其の九

 結局その日、霧崎と犬神の二人がかりで調べた案件の中には、標的である鬼が関わっていると思われるものはなかった。

「やはり、難しいのかもしれませんね」

「そうだな。仕方ない、今日はこの辺りにしておこう」

 霧崎の残念そうな声に犬神は答えると、今日の結果を課長に報告するため歩いていった。

 一人残された霧崎は、自宅に帰るために犬神が歩いていった方とは逆の方へ歩いていった。


 霧崎が特に目的もなく歩いていると、家の近所にある公園が見えてきた。どうやら、何人かの子どもたちが遊んでいるらしく、高い声が聞こえてくる。

 思わず頬を緩めて見ていた霧崎は、公園内に《影》の気配を感じて目を凝らした。

「っ!あそこか!」

 どうやら一人でベンチに座っている少年を襲おうとしているらしい。当然、普通の人間には《影》の存在は見えないが、あちら側からはこちらに干渉できる。もしも襲うつもりがなかったとしても、側にいるだけでかなり危ない状態になることは避けられない。

(本来なら私たちの仕事は表に出るのはいけないけれど、仕方ないですよね、彼を眠らせて《影》を斬ってしまいましょう)

 そう考えた霧崎は公園と歩道を仕切る植え込みを飛び越えながら懐から札を取りだし、少年の方へ投げた。

 その札が少年の額に当たった瞬間、少年の頭がかくりと落ちる。それを確認した霧崎は、肩にかけていた包みから日本刀を取り出すと、鞘から引き抜いて構えた。

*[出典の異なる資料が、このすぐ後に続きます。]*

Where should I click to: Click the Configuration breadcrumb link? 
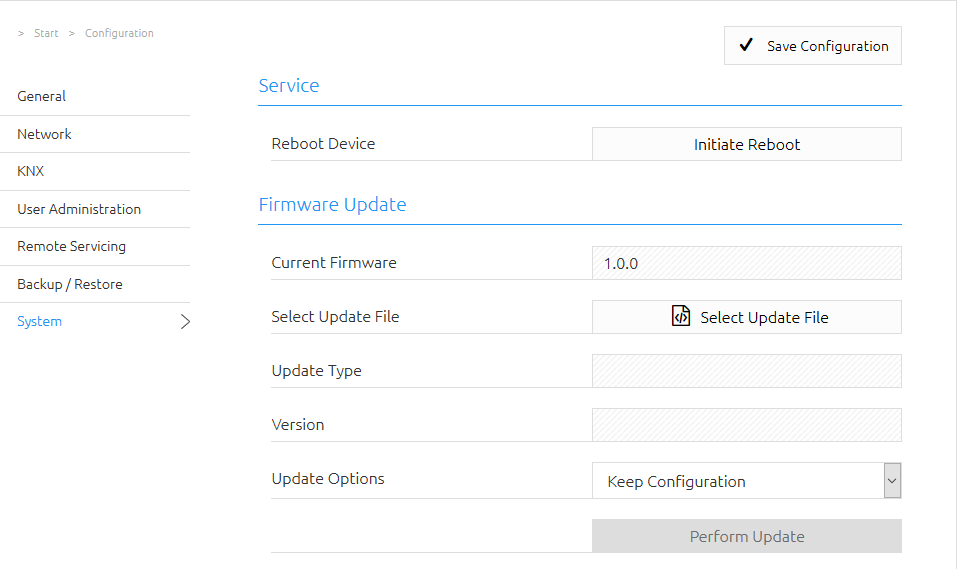[x=119, y=33]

 するとそれに反応したように《影》が滑るようにしてこちらへと近づいてきた。

「ハアッ!」

 気合いと共に振り下ろした刀は《影》の体を二つに裂き、《影》は霧散した。

「ふう、こういうときは私の肩書きは便利ですね」

 どうやらそれほど強くない《影》であり、人型を保っていることからも生まれたてのようではあったが、放置しているのは問題であったので、個人の判断で《影》を斬れる自分の肩書きに、霧崎は感謝していた。

 そのようなことを考えながら霧崎が一息ついていると、少年がかすかな呻き声をあげて目を覚ました。

「ねえ、君、大丈夫?」

「え?ええ、はい、問題ありません……?」

 少年は少しぼんやりした様子で受け答えをしていたが、声ははっきりとしていた。霧崎はそれを見て大丈夫そうだと判断して立ち去ることにした。

「ならよかった。じゃあまたね」

 そう言って霧崎が少年から離れようとすると、少年が声をかけてきた。

「あの、すいません。さっきまでそこにいた黒い人はどこに行ったんですか?」

「え?」

「お姉さんには見えてたんですよね、あの黒い人影。でなければあのタイミングでわざわざ植え込みを飛び越えてまで来ませんよね」

 少年の思いがけない発言に、霧崎の体は動きを止めていた。

「じゃあ、君にも見えていたというの……?」

「はい、でもあれがなんなのかは僕は知りません。別に知りたいとも思いませんが」

「なら、知らない方がいいわ。あんなものと関わるとろくなことにならないから」

「ふうん。じゃあ、バイバイお姉さん」

「うん、さようなら」

 少年はそう言うとまだ札の効果が抜けていないせいだろう、どことなく危うい足取りで公園を出ていった。

 霧崎はその後ろ姿が見えなくなるまでその場に立ち続けていた。


 自宅に帰ってきた霧崎は、公園で出会った少年のことを思い出していた。少年は見た目は自分より少し年下に見えたが、雰囲気や話し方にはどこかアンバランスさがあった。

 それは恐らく、『見えることによる周囲との関係性の失敗』から生まれるものだろうと霧崎は想像していた。

 霧崎や先程の少年のように、先天的に見える人間はそもそも少ないため、周りとの関係性の構築に失敗することがある。つまり、見たものをそのまま伝えたとしても、虚言癖のあるような人間だというレッテルを張られやすい。

 それに対して犬神のように『見る』ためのコンタクトレンズやメガネを使用したり、後天的に手術などによって『見える』ようになった人間は、その感覚がない。

 霧崎は、名前も知らない少年のこれまでの人生を思い、初めて出会った同年代の、同じ境遇を持つ仲間を見つけた気分を感じていた。

 例えそれが偽善だとわかっていても。